My phone tinkled with the sounds of "Tainted Love."
"Hello?"
"Hey - did the washer start again?" Harry asked.
"No, it's dead. Let's buy new ones. Red ones."
"We'll see. Hey - don't try to get those towels out yourself - you could get hurt."
"Wouldn't dream of it," I lied.

Later - when he got home with dinner and found me passed out on the couch with a streak of detergent down my front and between my toes, I would explain the need to fix what is broken, but for now, I bask in the glory of an accomplishment.

Until I run out of clean underwear.

Tuesday, August 4, 2009

Rain of Destruction

As I picked Summer up from work, I glanced to the sky and noticed the darkening sky. The clouds were angry, dark blue and ready to rumble as the spread out over the greater tri-state area. Which was perfect - as it matched my mood. I had been up since 5:30am- wide-awake sitting in my bed, alone, and watching WSAZ-TV as a girl with too much make-up swept her arms across a fake screen of animated cold fronts and stormclouds.

My appointment for (MORE!) bloodwork was a 10am and since Summer was often the stand in for my husband who was, as usual, out of town on work.

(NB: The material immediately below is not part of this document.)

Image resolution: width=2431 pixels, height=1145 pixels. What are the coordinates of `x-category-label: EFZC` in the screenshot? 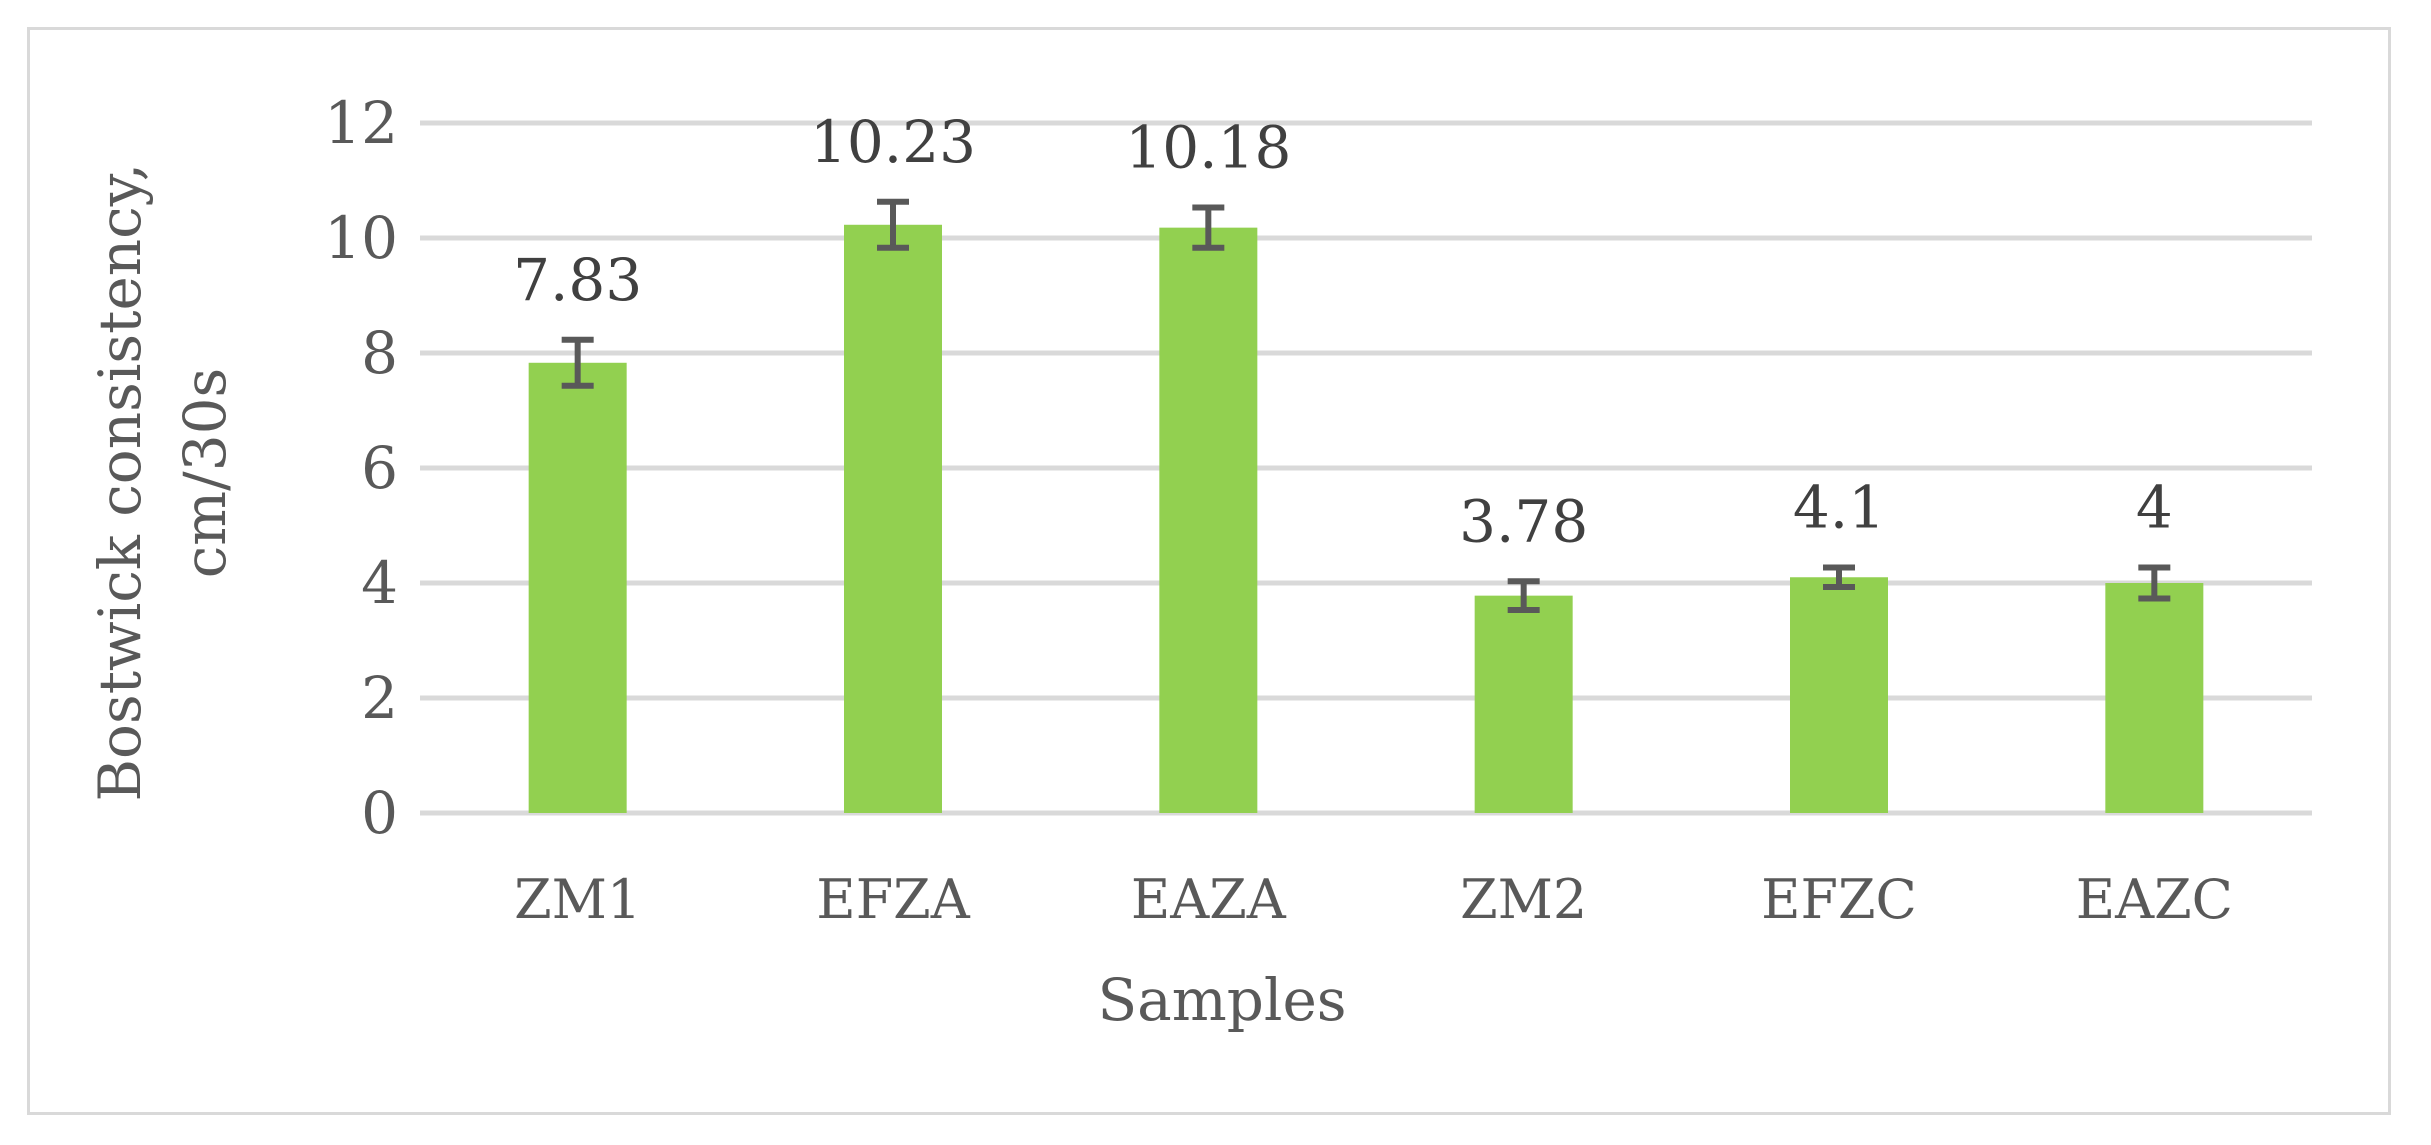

She hopped in my white SUV and made a face at the black sky. "Whyisitonlyoverus? Isitmadatus?" she asked in her normal non-pausing ways.

"Yes," I said, as I pulled away from the curb. "Yes it is."

Ten minutes later we're sitting in the parking lot of the doctor's office and watching the rain fall in cloudy parallel sheets. Talking is impossible as the rain pounding on the roof makes any conversation less than shouting a challenge.

I dig two umbrellas out of the back of my car and we run and squeal to the double glass doors.
"Stay to the left!" I shout as I spot a huge puddle. Turning slightly I paw at my key fob and see the lights flash on my car.

"Whew! We made it." The wind continues to howl for twenty minutes as we're ushered from one window to the next. I settle in and pull out my Iphone to check my Facebook and Twitter updates when I hear it:

"Does someone have a White GMC? 'Cause your back is open."

"Aaaagh!" I tossed my phone and purse at Sis and ran, wet pant legs slapping against my ankles all the way. I stood at the doors and punched the hatch button repeatedly until I saw the door slowly close.

"Well, my day couldn't get much worse," I thought as I turned and walked back into the waiting area.

I was wrong. As I was sucking the water out of my car later - I almost sucked up my necklace twice.